* Article:
>>
Create two blobs with $n=1000$ data points.

Instantiate the model with $\eta$=0.1 and a random seed of 2.

Train the model using the batch gradient descent on 20 epochs.

In [None]:
X, y = make_blobs(n_samples=..., n_features=2, random_state=42, centers=[[-0.5, -1], [1, 1]])
y = y.reshape((y.shape[0], 1))

an1 = SingleLayerNeuralNetwork(...)
print('* init model params: {}'.format(an1.W.tolist()))
print(an1.loss(X, y, bias_trick=True))
an1.fit(X, y, n_epochs=..., method='batch', save_fig=False)
print('* new model params: {}'.format(an1.W.tolist()))

Now we have trained our model, plot the results

In [None]:
an1.plot_model()

Now try to train another network using SGD. Use only 1 epoch since with SGD, we are updating the weights with every training point (so $n$ times per epoch).

In [None]:
an2 = SingleLayerNeuralNetwork(eta=0.1, rand_seed=2)
print('* init model params: {}'.format(an2.W.tolist()))
an2.fit(X, y, n_epochs=1, method='SGD', save_fig=False)
print('* new model params: {}'.format(an2.W.tolist()))

plot the difference in terms of loss evolution using batch or stochastic gradient descent

In [None]:
plt.plot(an1.loss_history[:], label='batch GD')
plt.plot(an2.loss_history[0::100], label='stochastic GD')
plt.ylim(0, 2000)
plt.legend()
plt.show()

In [None]:
an2.plot_model()

## Logistic regression

Our single layer network using the logistic function for activation is very similar to the logistic regression we saw in a previous tutorial. We can easily compare our result with the logistic regression using `sklearn` toolbox.
<<
* Exercise instructions:
1. In the tutorial, list every keyword argument passed to `make_blobs`.
2. Please write out the part of the tutorial starting at "Create two blobs" and ending at "print(an1.loss(X, y, bias_trick=True))".

[Records from a dataset]
>>
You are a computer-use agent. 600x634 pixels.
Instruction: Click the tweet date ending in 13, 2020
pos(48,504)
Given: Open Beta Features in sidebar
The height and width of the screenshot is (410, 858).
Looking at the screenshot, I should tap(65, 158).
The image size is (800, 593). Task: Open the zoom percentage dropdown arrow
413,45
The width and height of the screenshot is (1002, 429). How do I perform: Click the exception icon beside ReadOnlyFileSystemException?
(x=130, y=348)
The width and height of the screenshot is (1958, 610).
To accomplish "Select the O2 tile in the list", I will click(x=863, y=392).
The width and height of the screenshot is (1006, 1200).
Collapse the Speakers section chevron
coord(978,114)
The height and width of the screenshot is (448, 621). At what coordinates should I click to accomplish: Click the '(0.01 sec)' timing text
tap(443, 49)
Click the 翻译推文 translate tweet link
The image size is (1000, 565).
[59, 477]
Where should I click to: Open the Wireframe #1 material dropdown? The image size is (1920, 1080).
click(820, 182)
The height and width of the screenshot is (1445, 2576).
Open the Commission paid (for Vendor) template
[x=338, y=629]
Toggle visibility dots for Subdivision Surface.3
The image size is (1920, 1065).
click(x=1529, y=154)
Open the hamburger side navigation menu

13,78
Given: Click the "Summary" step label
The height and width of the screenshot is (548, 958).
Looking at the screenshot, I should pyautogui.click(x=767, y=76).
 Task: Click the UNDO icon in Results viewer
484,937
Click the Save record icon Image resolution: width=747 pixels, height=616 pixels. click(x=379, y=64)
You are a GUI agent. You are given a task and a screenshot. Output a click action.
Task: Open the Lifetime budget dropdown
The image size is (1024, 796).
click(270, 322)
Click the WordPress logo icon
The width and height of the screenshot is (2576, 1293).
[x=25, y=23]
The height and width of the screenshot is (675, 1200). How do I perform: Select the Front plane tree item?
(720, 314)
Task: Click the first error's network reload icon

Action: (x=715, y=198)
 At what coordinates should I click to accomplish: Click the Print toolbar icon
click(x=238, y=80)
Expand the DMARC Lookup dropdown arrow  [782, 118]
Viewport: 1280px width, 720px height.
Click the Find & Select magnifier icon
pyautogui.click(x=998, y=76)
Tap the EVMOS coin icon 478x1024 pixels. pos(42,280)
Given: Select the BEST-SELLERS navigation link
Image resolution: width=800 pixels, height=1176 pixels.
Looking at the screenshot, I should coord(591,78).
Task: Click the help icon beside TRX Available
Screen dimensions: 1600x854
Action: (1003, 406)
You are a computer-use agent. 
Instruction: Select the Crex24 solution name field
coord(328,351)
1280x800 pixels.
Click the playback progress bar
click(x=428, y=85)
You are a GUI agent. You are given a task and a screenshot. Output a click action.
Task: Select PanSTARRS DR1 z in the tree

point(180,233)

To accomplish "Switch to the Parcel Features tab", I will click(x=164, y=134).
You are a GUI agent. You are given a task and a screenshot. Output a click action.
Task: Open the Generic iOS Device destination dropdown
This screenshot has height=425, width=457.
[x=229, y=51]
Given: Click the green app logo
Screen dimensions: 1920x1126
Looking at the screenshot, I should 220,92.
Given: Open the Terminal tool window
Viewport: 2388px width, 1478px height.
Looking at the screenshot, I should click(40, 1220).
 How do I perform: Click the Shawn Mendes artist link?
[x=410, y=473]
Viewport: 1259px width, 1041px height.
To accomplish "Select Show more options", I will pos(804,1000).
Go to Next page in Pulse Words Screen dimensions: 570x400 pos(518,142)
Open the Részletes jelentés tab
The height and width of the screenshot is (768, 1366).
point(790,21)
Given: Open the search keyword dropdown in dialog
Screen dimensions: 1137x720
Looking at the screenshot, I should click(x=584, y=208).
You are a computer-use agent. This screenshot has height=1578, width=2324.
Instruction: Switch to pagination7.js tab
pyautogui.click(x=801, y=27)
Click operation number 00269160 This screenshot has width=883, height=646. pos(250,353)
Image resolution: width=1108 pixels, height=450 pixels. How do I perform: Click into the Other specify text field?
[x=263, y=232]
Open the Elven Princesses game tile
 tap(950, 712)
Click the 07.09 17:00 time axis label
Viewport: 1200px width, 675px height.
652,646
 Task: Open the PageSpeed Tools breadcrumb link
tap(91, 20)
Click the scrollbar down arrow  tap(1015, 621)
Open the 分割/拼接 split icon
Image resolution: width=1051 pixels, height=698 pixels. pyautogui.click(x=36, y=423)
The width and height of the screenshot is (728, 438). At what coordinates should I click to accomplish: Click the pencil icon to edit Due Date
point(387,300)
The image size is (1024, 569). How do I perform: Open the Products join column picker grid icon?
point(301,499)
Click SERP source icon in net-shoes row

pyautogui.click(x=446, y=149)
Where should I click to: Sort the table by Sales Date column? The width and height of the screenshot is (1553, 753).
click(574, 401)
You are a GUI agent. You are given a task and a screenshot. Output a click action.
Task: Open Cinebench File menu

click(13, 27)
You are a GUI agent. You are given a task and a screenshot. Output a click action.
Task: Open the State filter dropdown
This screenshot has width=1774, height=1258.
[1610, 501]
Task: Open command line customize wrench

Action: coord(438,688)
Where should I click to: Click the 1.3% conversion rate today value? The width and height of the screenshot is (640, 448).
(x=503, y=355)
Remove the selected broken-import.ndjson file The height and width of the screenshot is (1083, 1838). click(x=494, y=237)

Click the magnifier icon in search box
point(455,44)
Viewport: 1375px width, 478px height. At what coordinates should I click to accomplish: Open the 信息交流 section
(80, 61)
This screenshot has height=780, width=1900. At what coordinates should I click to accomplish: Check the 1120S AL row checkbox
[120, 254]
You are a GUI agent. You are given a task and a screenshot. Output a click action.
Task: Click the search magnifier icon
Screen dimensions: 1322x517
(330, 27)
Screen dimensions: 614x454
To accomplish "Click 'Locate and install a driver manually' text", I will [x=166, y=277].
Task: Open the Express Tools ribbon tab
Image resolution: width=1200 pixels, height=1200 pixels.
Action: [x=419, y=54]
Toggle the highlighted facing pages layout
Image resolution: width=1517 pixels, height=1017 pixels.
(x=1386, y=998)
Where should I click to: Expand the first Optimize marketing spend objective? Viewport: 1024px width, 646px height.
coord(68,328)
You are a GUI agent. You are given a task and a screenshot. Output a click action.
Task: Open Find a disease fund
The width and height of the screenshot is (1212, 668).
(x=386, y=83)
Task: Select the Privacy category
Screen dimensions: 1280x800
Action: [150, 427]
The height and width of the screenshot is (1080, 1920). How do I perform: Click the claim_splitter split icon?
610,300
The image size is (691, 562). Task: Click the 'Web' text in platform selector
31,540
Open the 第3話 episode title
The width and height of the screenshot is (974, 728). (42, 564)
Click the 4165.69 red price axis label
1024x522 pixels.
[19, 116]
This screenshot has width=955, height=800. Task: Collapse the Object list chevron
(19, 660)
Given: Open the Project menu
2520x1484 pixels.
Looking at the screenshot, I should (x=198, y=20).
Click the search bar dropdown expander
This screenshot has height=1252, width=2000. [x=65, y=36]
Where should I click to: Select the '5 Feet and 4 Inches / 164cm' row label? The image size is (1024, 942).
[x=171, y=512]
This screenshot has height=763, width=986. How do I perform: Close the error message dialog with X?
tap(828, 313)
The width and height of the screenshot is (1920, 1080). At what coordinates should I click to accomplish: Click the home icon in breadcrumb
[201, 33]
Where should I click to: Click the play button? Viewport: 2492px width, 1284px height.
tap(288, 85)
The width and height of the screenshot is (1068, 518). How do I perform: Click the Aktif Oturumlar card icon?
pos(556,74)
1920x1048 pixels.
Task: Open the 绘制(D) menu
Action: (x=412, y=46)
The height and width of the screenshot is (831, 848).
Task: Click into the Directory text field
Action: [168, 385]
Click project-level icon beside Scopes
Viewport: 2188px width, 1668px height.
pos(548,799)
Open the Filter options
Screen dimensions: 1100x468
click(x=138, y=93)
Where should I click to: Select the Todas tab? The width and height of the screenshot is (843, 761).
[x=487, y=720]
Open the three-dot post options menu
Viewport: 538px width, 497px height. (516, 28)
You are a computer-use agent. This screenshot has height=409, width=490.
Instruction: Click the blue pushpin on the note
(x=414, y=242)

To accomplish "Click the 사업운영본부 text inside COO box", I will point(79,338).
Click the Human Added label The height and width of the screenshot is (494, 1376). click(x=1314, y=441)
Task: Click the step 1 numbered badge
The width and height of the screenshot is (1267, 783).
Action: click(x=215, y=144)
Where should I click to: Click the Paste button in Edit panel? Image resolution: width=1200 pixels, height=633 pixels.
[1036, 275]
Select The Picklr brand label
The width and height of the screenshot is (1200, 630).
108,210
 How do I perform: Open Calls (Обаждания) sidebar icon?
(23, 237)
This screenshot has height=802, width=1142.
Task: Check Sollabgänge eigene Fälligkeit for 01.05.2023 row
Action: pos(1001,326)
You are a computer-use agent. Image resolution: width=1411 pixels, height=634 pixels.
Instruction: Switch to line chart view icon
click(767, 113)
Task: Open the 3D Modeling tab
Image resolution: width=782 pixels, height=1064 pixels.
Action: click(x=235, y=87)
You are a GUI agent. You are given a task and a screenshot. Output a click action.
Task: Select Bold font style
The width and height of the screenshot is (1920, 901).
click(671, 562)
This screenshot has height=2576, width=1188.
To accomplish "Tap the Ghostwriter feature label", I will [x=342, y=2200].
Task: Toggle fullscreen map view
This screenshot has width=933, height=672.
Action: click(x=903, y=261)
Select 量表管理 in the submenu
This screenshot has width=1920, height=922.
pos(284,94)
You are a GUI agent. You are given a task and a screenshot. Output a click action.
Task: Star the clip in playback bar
<<
* Per-task answers:
1. n_samples, n_features, random_state, centers

2.
Create two blobs with $n=1000$ data points.

Instantiate the model with $\eta$=0.1 and a random seed of 2.

Train the model using the batch gradient descent on 20 epochs.

In [None]:
X, y = make_blobs(n_samples=..., n_features=2, random_state=42, centers=[[-0.5, -1], [1, 1]])
y = y.reshape((y.shape[0], 1))

an1 = SingleLayerNeuralNetwork(...)
print('* init model params: {}'.format(an1.W.tolist()))
print(an1.loss(X, y, bias_trick=True))